# SOURCE PASSAGE
# Powershift control box



## Pathfinder13 (Feb 28, 2014)

Hello All, I am working on my Powershift 824 and figured I should give some attention to the control box as a preventative maint. It's pretty clean, blew it with air and got all the dust out but it seems like springs and pivot points, and even plastic parts that rub should be lightly lubed in there and not as dry as it is, to prolong the life. I need to know the proper, recommended lube for the pivot points and mechanism in the powershift control box, lots of plastic parts in there and not sure what to use. What is safe for the plastic ?


----------



## UNDERTAKER (Dec 30, 2013)

I use ANTI-SNEEZE in there. that is also what the good book from TORO has to say on that 1.


----------



## Grunt (Nov 11, 2013)

Here is a link to the manual, page-48 figure-8 recommends ant-seize lubricant as PS93 said. I hope this helps.

# DIRECTIVES
1 > Which usernames appear as post authors in the Powershift control box thread?
2 > Can you continue the Powershift control box thread, starting after its last post?

# RECORD EXTRACTS
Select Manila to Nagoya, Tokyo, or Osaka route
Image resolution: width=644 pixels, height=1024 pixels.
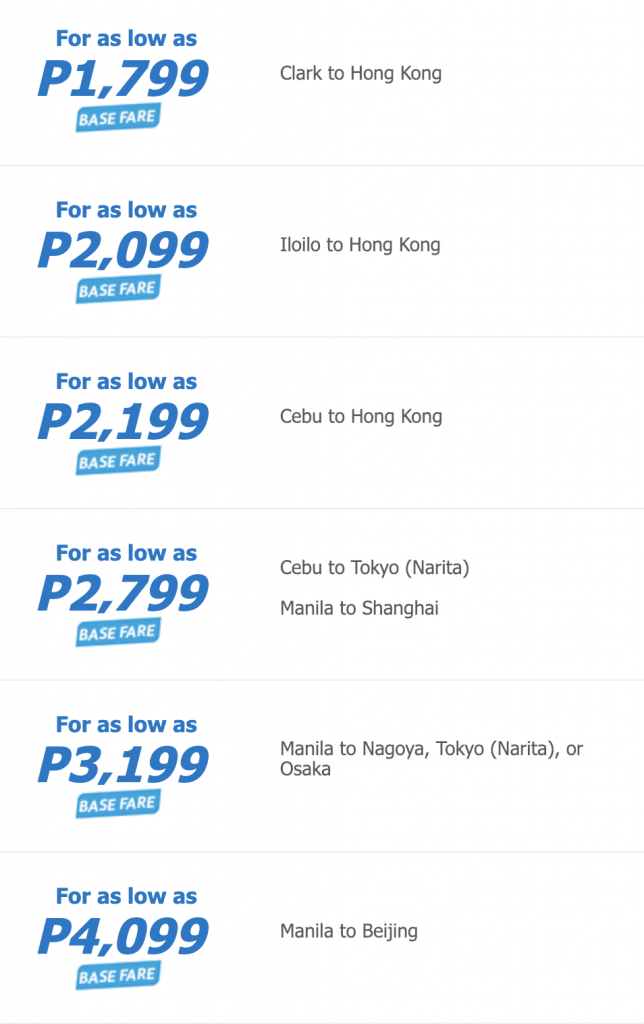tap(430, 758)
* * *
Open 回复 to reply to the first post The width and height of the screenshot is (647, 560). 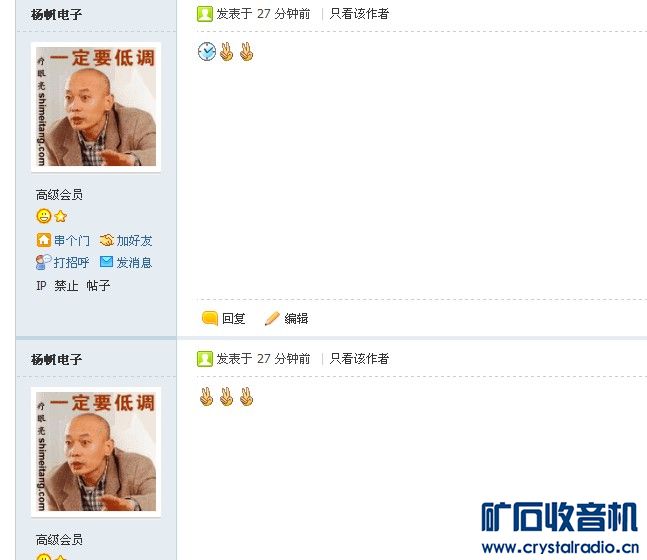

# TASK ANSWERS
1 > Pathfinder13, UNDERTAKER, Grunt

2 >
Tosnowps[1] Copy


----------



## Pathfinder13 (Feb 28, 2014)

Thanks to both of you, I would not have thought anti seize would have been ok for the plastic but if that's what it says it must be fine. Mine is still working good but I think preventive maintenance on this is a good idea. Thanks again guys.


----------



## Bonzohansen (Nov 19, 2014)

That is what I used as well.


----------



## Pathfinder13 (Feb 28, 2014)

I looked it up just for kicks and personal knowlege and CRC brand is rated for -95f to 2400f thats pretty extreme, and rated plastic safe and that's what was on my mind. Thank you all.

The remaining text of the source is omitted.